一卵胞からのプロゲステロン分泌と妊娠率

一卵胞からのプロゲステロン分泌と妊娠率

医師の田口早桐です。

Progesterone-to-follicle index is better correlated with in vitro fertilization cycle outcome than blood progesterone
level Fertility and Sterility Vol.103, No.3, March 2015

排卵誘発中にプロゲステロン(黄体ホルモン:通常は排卵後の卵胞から分泌される)の値が高いと、体外受精の成績が低下する、と言われています。理由に関しては諸説ありますがまだはっきり分かっていません。

この論文では、血液中のプロゲステロンの数字が高いこと自体が問題なのか、それとも一つ一つの卵胞あたりが分泌するプロゲステロンの値が関与するのかを調べています。
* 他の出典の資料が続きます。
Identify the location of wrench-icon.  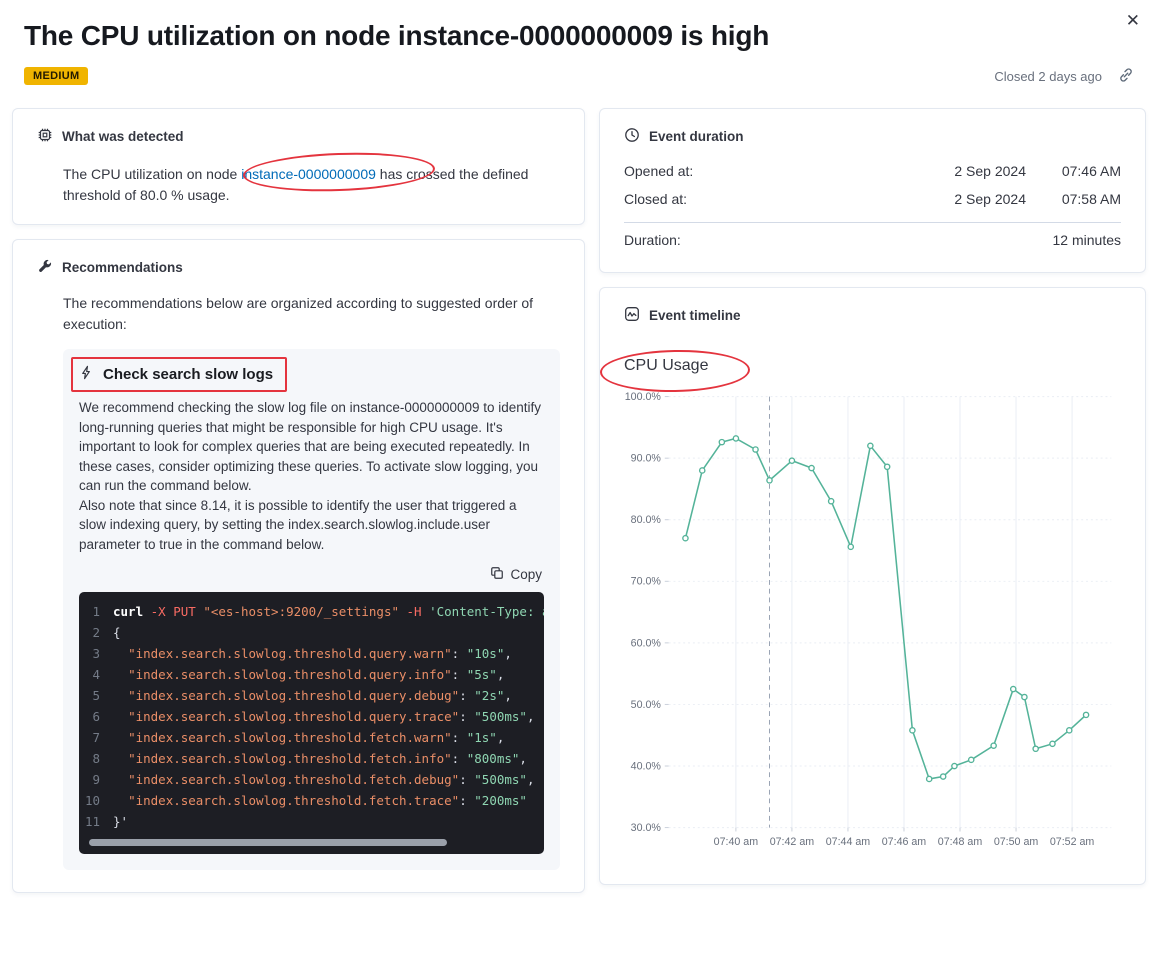
(45, 268).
刺激周期で新鮮胚移植を行った8649周期についての解析です。アゴニスト法とアンタゴニスト法が含まれています。HCG注射を行う日に採血をして、血液中のプロゲステロン値を調べます。
その際に直径14mm以上の卵胞の数でその値を除して、卵胞一個あたりが分泌するプロゲステロン値としてProgesterone-to-follicle index、PFIを算出します。
そして、それぞれが臨床妊娠率に与える負の影響の程度を比較しています。

結果、血液中のプロゲステロン値は、よほど高い数字にならない限り妊娠率に影響しませんでした。
一方で、PFIは増えれば増えるほど妊娠率が下がることが確認されました。
この傾向は、アゴニスト法でもアンタゴニスト法でも同様に観察されました。

プロゲステロン値の上昇が、新たに育ってきた卵胞が多いために、一個一個の卵胞からのプロゲステロンの数字は変わらないのに上昇している可能性があり、その場合は妊娠率に影響を及ぼさない可能性が示唆されました。
さらに、プロゲステロン上昇が内膜に影響すると言われている一方で、それはかなり高い値でのみ観察されることが分かりました。そして一卵胞からのプロゲステロン分泌が多いことが、卵子に何らかの悪い影響を与えている可能性も推察されました。